🤖 AI Summary
This study addresses the limited generalizability of the meteorological foundation model Aurora to hydrological variables unseen during pretraining. To overcome this, we propose an efficient adaptation strategy that freezes Aurora’s backbone and appends a lightweight feed-forward decoder. Unlike full-model fine-tuning, our method trains only the shallow decoder while leveraging frozen backbone-extracted latent representations for cross-variable transfer—demonstrating, for the first time, that Aurora’s latent space encodes physically consistent, transferable information. Experiments across multiple novel hydrological variables show that our approach achieves prediction accuracy comparable to full fine-tuning, while reducing training time by 50% and GPU memory consumption by 35%, all without compromising autoregressive stability. This work establishes a new paradigm for resource-efficient extension of foundation models in computationally constrained settings.
📝 Abstract
Recent advances in AI weather forecasting have led to the emergence of so-called "foundation models", typically defined by expensive pretraining and minimal fine-tuning for downstream tasks. However, in the natural sciences, a desirable foundation model should also encode meaningful statistical relationships between the underlying physical variables. This study evaluates the performance of the state-of-the-art Aurora foundation model in predicting hydrological variables, which were not considered during pretraining. We introduce a lightweight approach using shallow decoders trained on the latent representations of the pretrained model to predict these new variables. As a baseline, we compare this to fine-tuning the full model, which allows further optimization of the latent space while incorporating new variables into both inputs and outputs. The decoder-based approach requires 50% less training time and 35% less memory, while achieving strong accuracy across various hydrological variables and preserving desirable properties of the foundation model, such as autoregressive stability.

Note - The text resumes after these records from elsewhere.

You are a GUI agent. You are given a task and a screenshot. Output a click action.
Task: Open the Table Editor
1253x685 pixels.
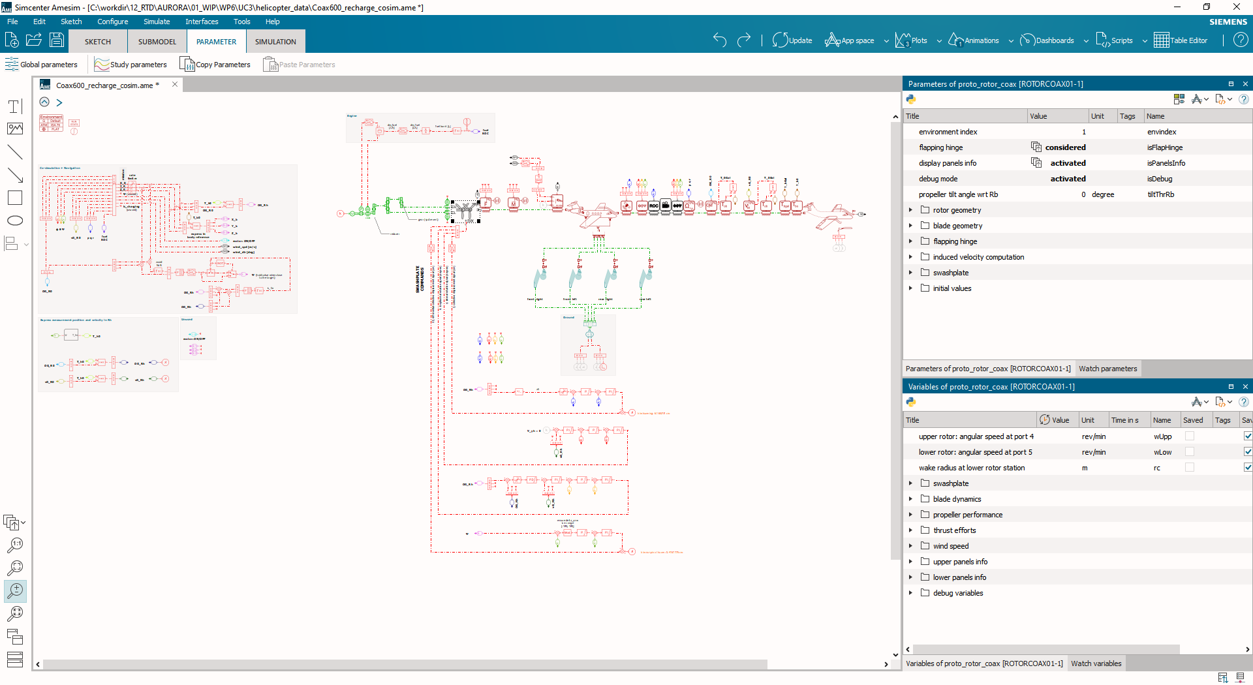click(1181, 40)
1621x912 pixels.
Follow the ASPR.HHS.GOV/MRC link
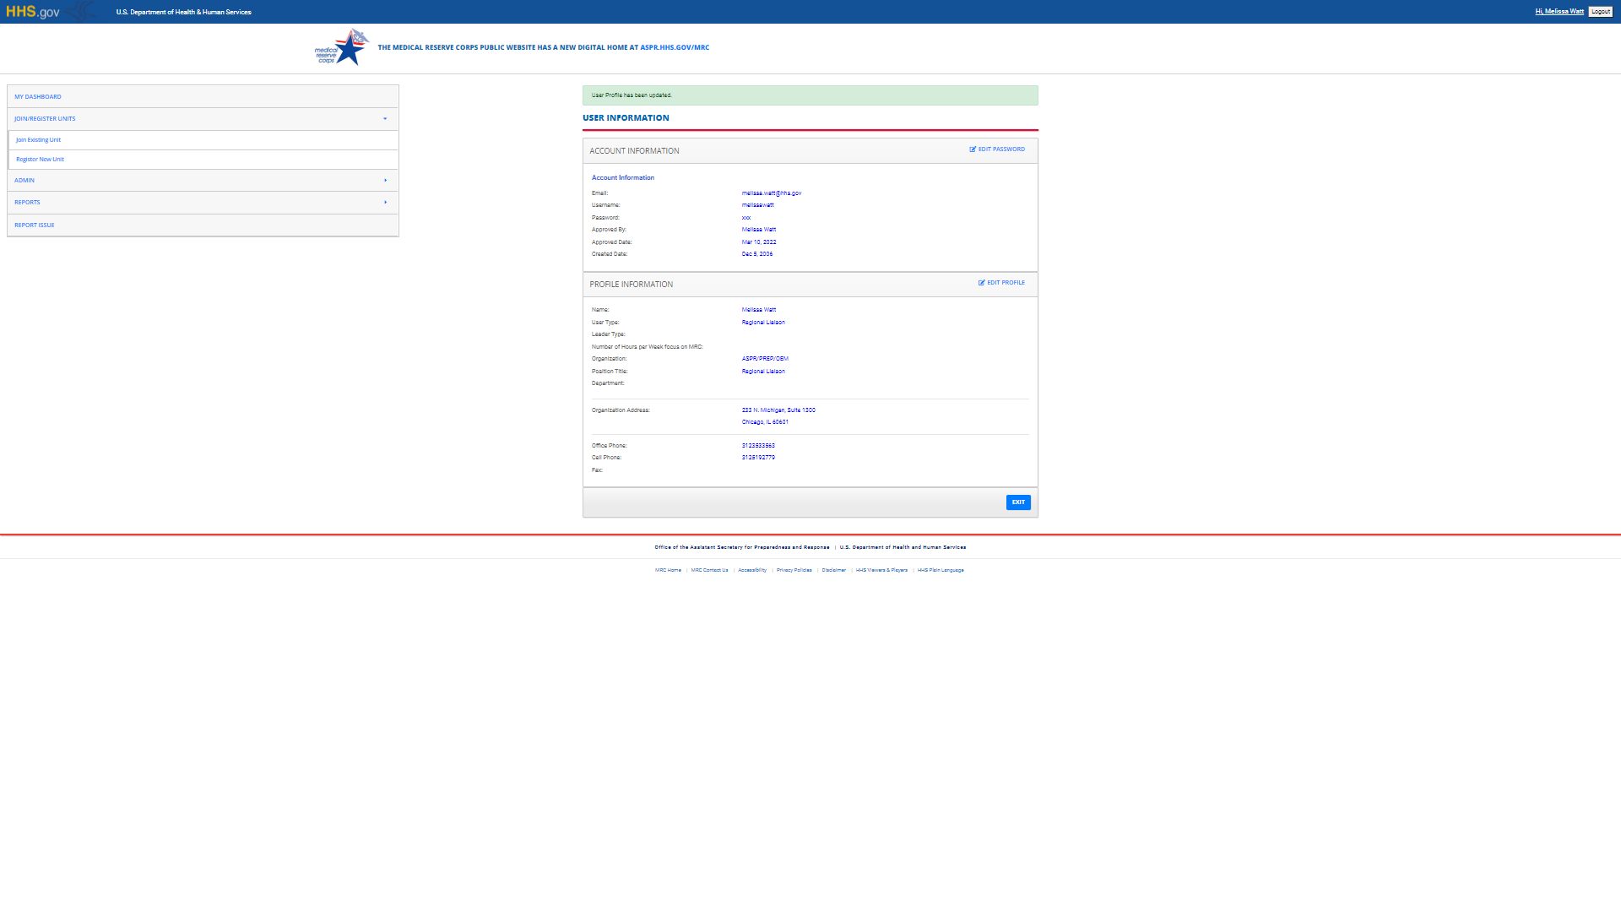coord(675,48)
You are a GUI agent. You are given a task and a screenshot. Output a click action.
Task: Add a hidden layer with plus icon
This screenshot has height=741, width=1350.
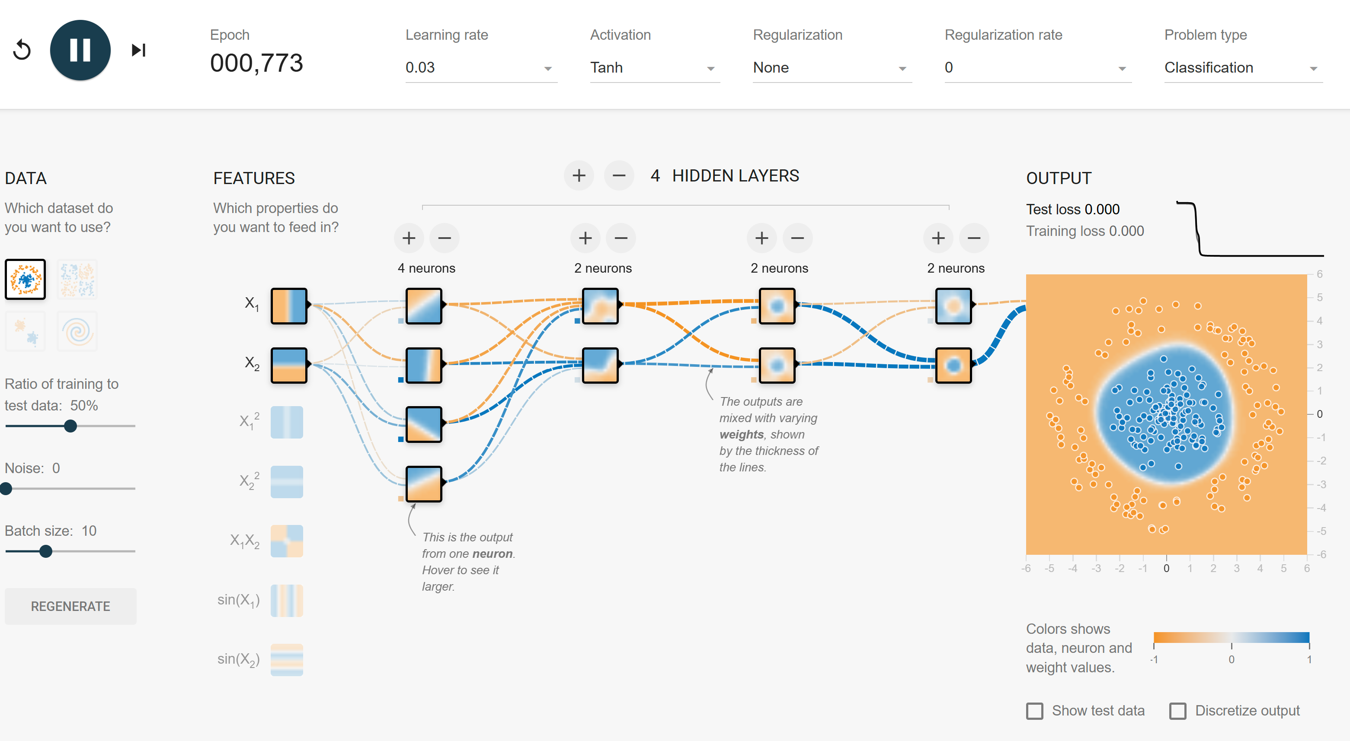579,175
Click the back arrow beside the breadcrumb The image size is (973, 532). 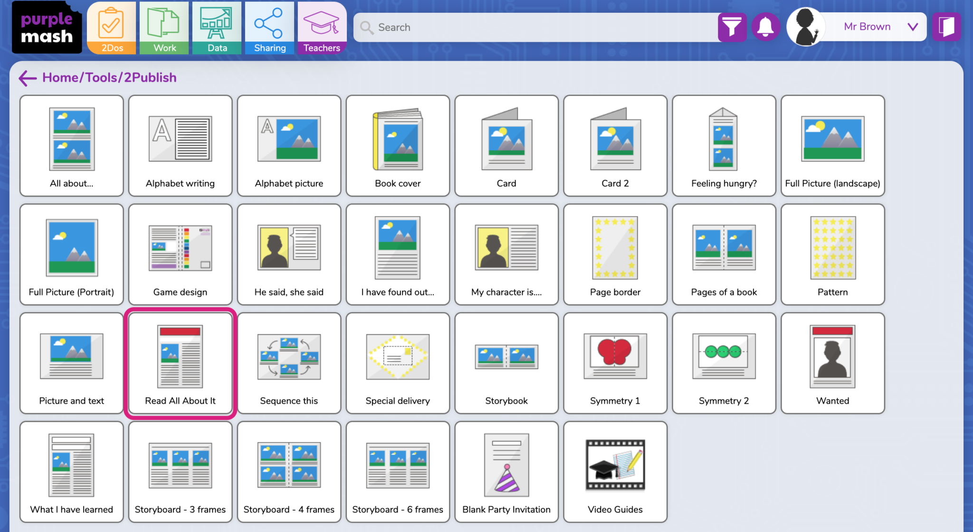pyautogui.click(x=27, y=78)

Notably, decoder accuracy depends on the physical correlation between the new variables and those used during pretraining, indicating that Aurora's latent space captures meaningful physical relationships. In this sense, we argue that an important quality metric for foundation models in Earth sciences is their ability to be extended to new variables without a full fine-tuning. This provides a new perspective for making foundation models more accessible to communities with limited computational resources, while supporting broader adoption in Earth sciences.